Registrar and Registry Abuse Mitigation Tools
It should be noted that a key consideration for registrars and registries when mitigating abuse is the simplicity of the tools or techniques available to them. The Internet and Jurisdiction Policy Network provides a thorough explanation of available responses in their domain toolkit available here: https://www.internetjurisdiction.net/domains/toolkit. However, the only real tool a registrar or registry has is to prevent a domain name, and consequently any services that rely on it, from resolving.
It is for this reason that resolving a harm via registrars and registries is often neither precise nor proportional. Further, a registrar or registry may have no way to determine if a domain name is providing other services making proportionality assessments difficult if not impossible.
Bringing it Together
We’ve established that different online harms use different infrastructure, and that mitigation techniques have a reasonably defined set of desirable attributes. The next step is to put these two pieces together to determine if mitigating harm at a particular layer is appropriate.
To do so, we return to our initial two examples, this time in the form of a matrix where we assess each layer of internet infrastructure by the above attributes.
For our hateful tweet example:
From this analysis we can determine that mitigation on the platform itself is the most desirable approach. Mitigating a hateful tweet by having the registrar suspend twitter.com will be quick and can prevent the tweet from being seen, but it’s neither precise, nor proportionate. Having ISPs around the world block a specific tweet might work, but it is not going to be quick, simple, cost effective, or proportionate.
Applying the same analysis to Botnet Command and Control Infrastructure:
Here we can see that while mitigating a botnet at the host level may be reasonably simple and precise, it’s likely not effective because the hosting infrastructure can be rapidly changed. The primary benefit of resolving botnets at the registry rather than registrar is that domains may be blocked at the registry with minimal cost, and potentially prior to registration which saves fees and reduces harm.

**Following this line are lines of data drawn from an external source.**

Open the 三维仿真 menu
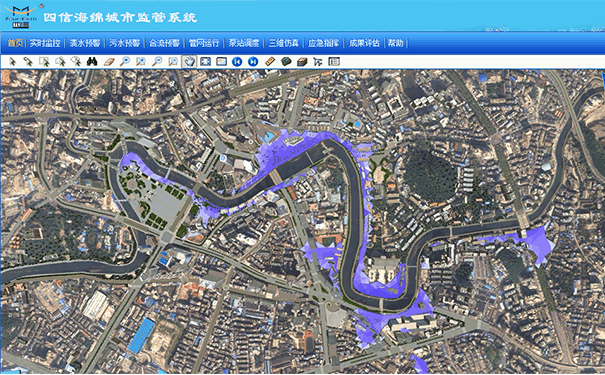The width and height of the screenshot is (605, 375). pos(284,43)
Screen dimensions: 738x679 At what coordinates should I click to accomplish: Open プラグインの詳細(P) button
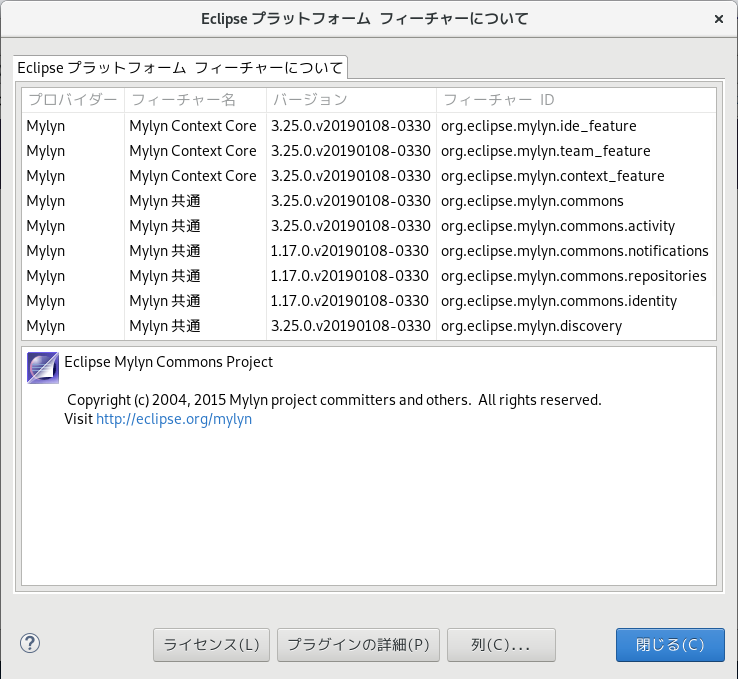358,645
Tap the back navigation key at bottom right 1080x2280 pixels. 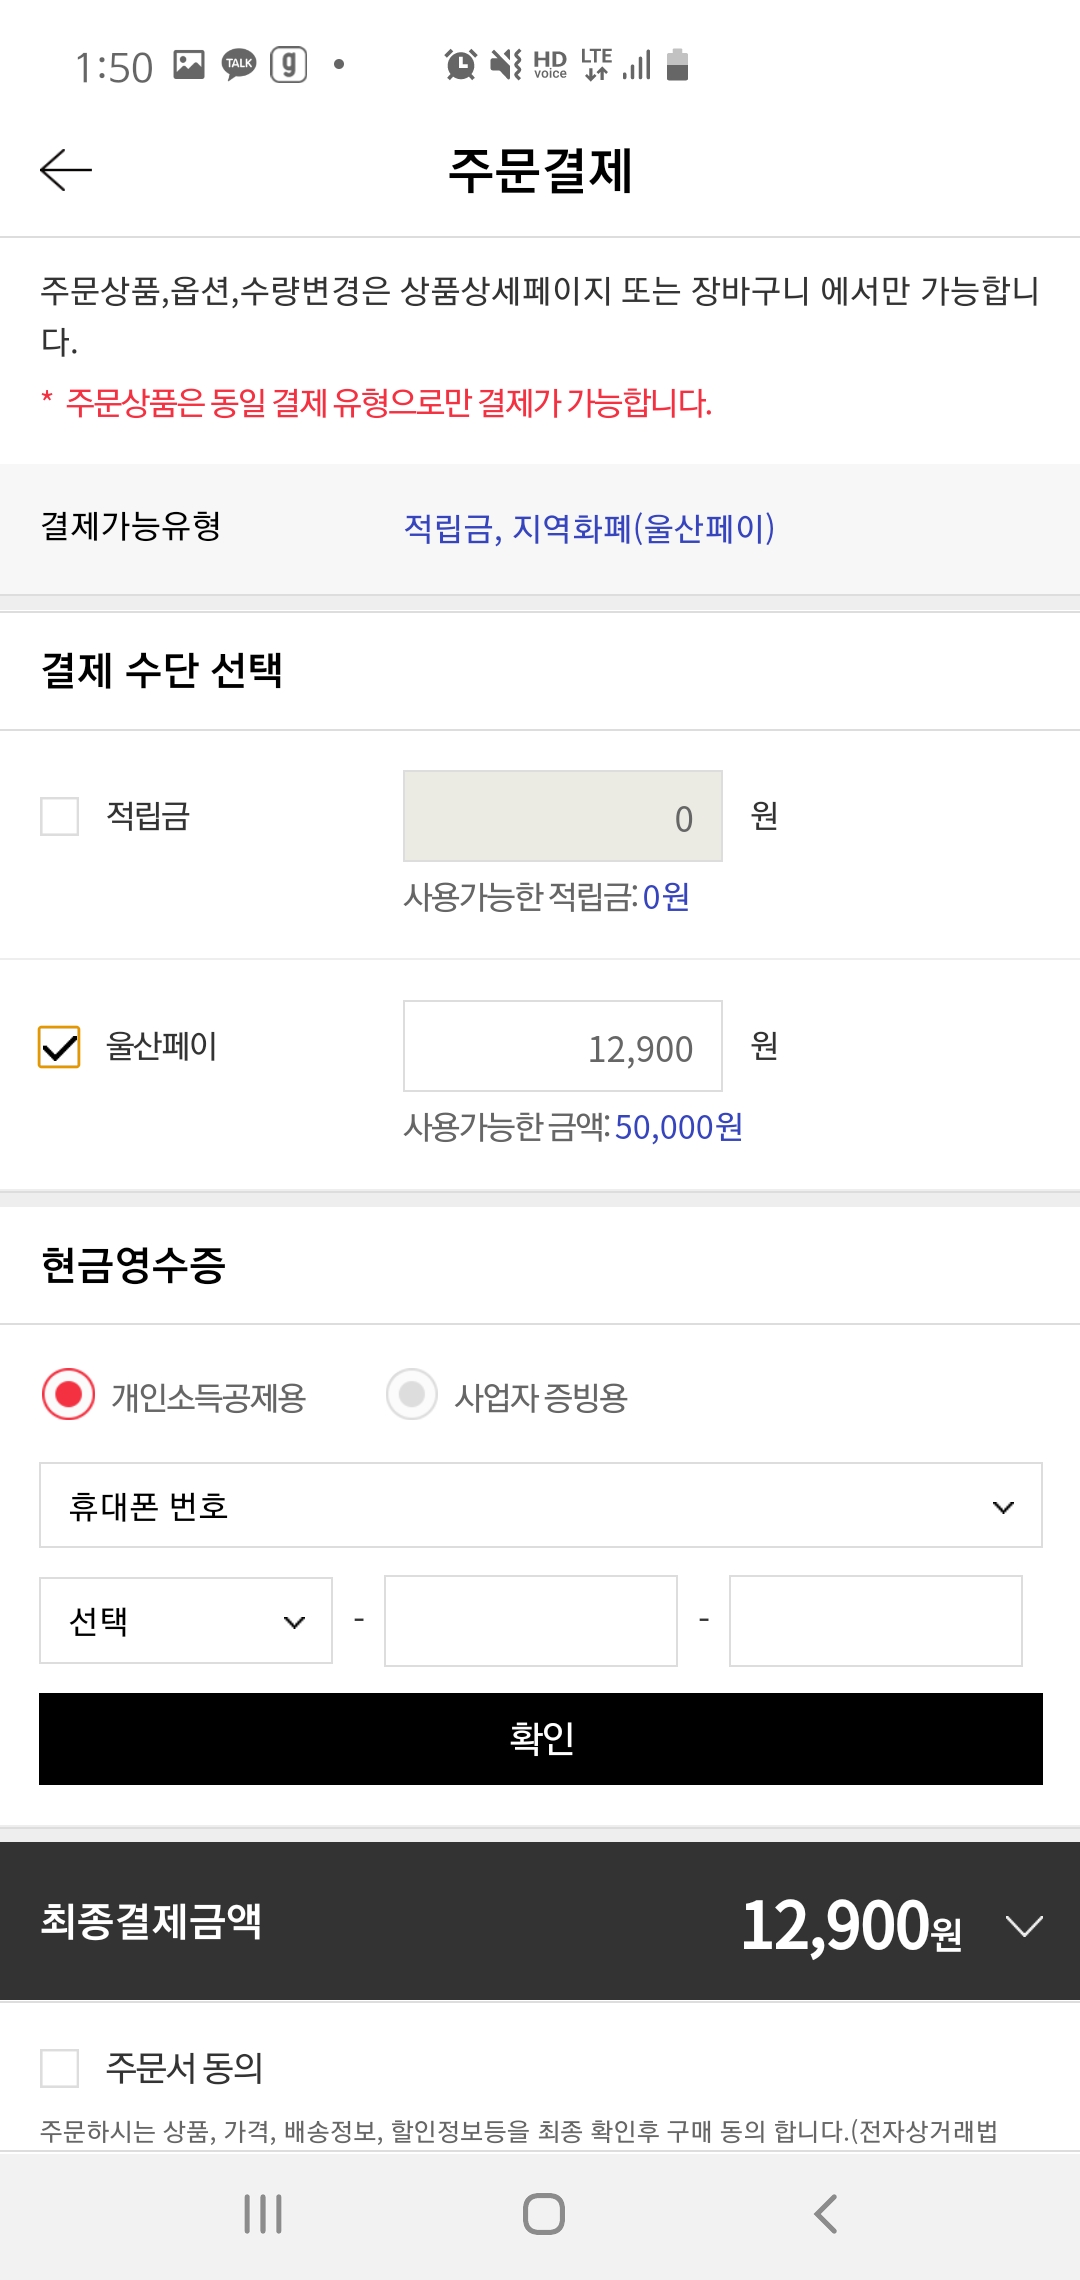pos(826,2212)
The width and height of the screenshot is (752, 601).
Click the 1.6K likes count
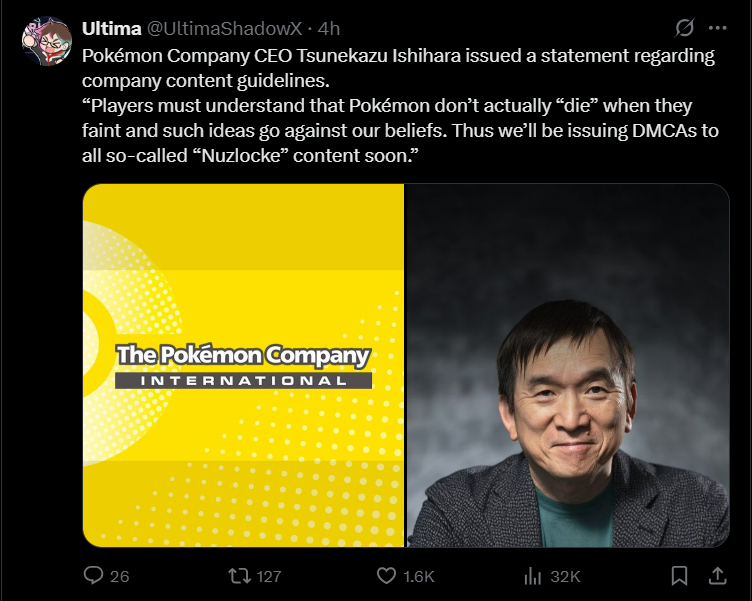point(419,576)
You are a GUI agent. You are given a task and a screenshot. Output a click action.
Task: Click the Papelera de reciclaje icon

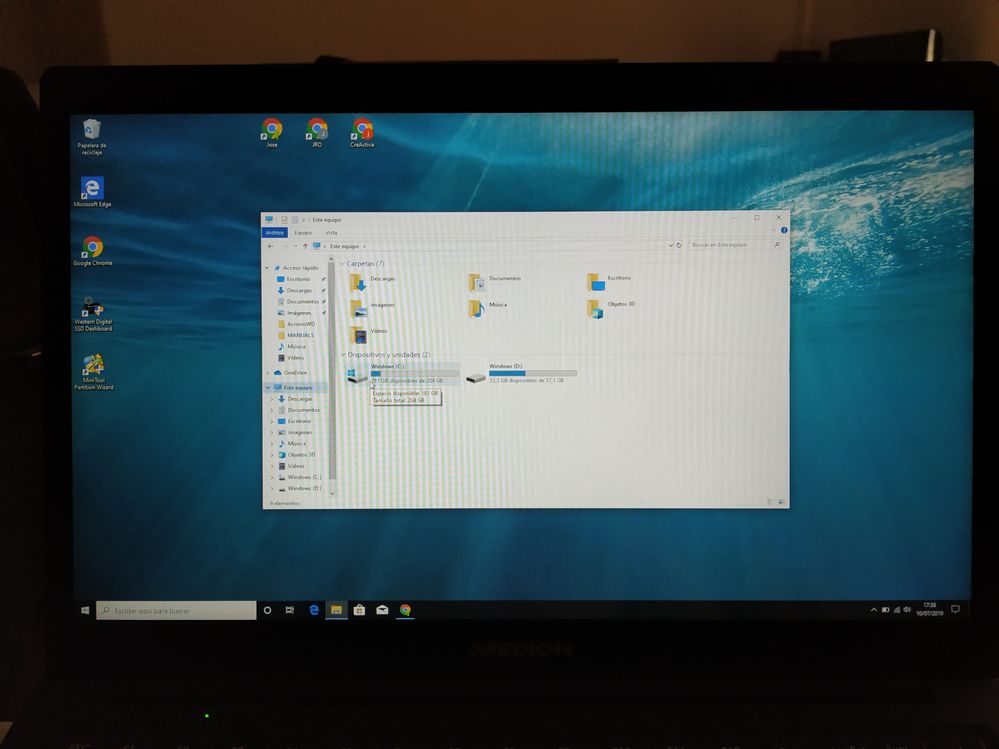[92, 130]
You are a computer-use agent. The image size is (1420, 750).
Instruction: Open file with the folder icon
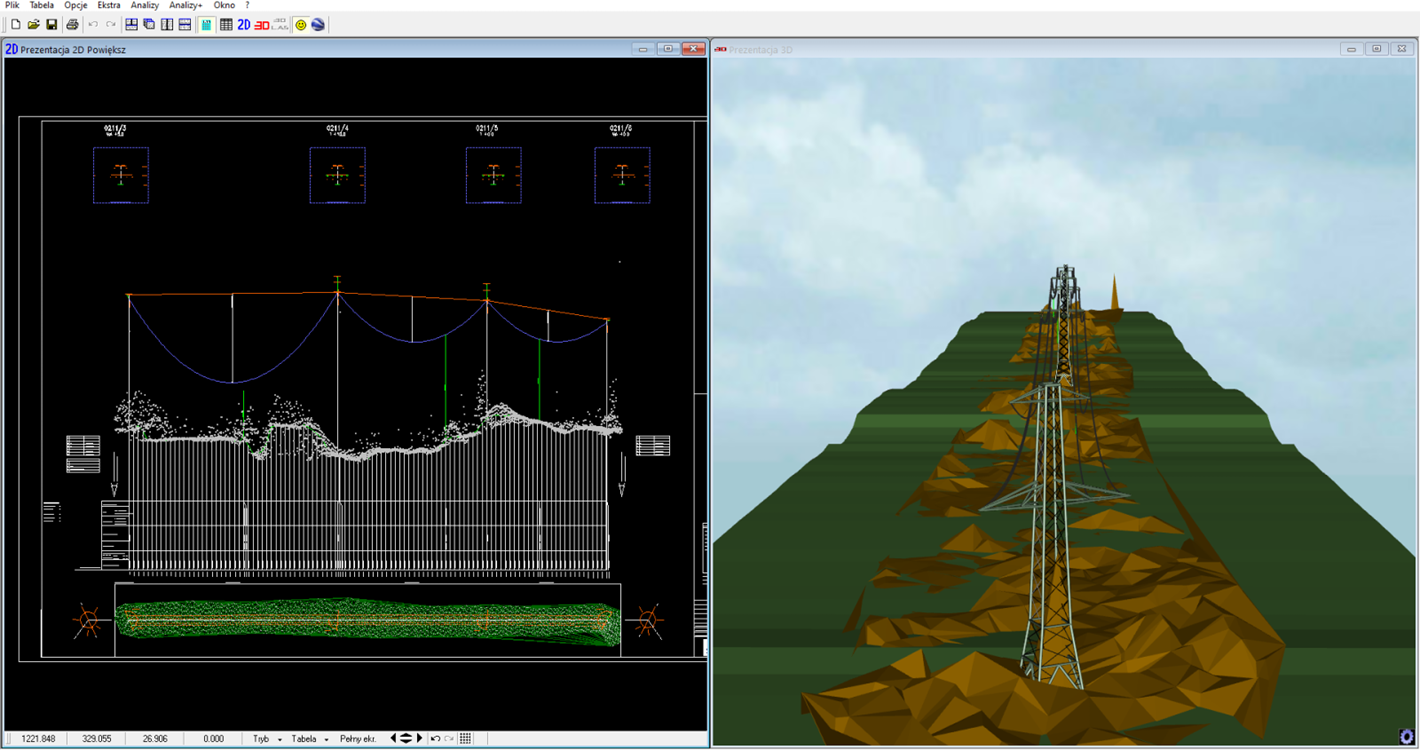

While the DNS Abuse Institute is not about to embark on a campaign to redefine DNS Abuse, we are interested in approaches that increase our understanding of the problem and bring
greater sophistication to community discussions about DNS Abuse.
When someone suggests a problem should be resolved at the DNS layer, this alternative DNS Abuse approach allows us to ask why mitigation at this level is appropriate and provides us with a framework for assessing the response. We can also have discussions about the relative weights of each mitigation attribute, and whether they change based on the specific type of harm. As well, in this approach, new online harms are relatively easily assessed, and a new definition need not be discussed and adopted.
We also gain clarity on which parts of the Internet ecosystem require more attention, and even potential regulation. An abundance of scenarios exist where the host is the appropriate place to mitigate a harm, and an unfortunate lack of mechanisms to address abuse at this level of infrastructure.
Lastly, by recognizing the strengths and weaknesses of various approaches to mitigation we are better able to understand where the DNS Abuse Institute can assist Registrars and Registries to take action.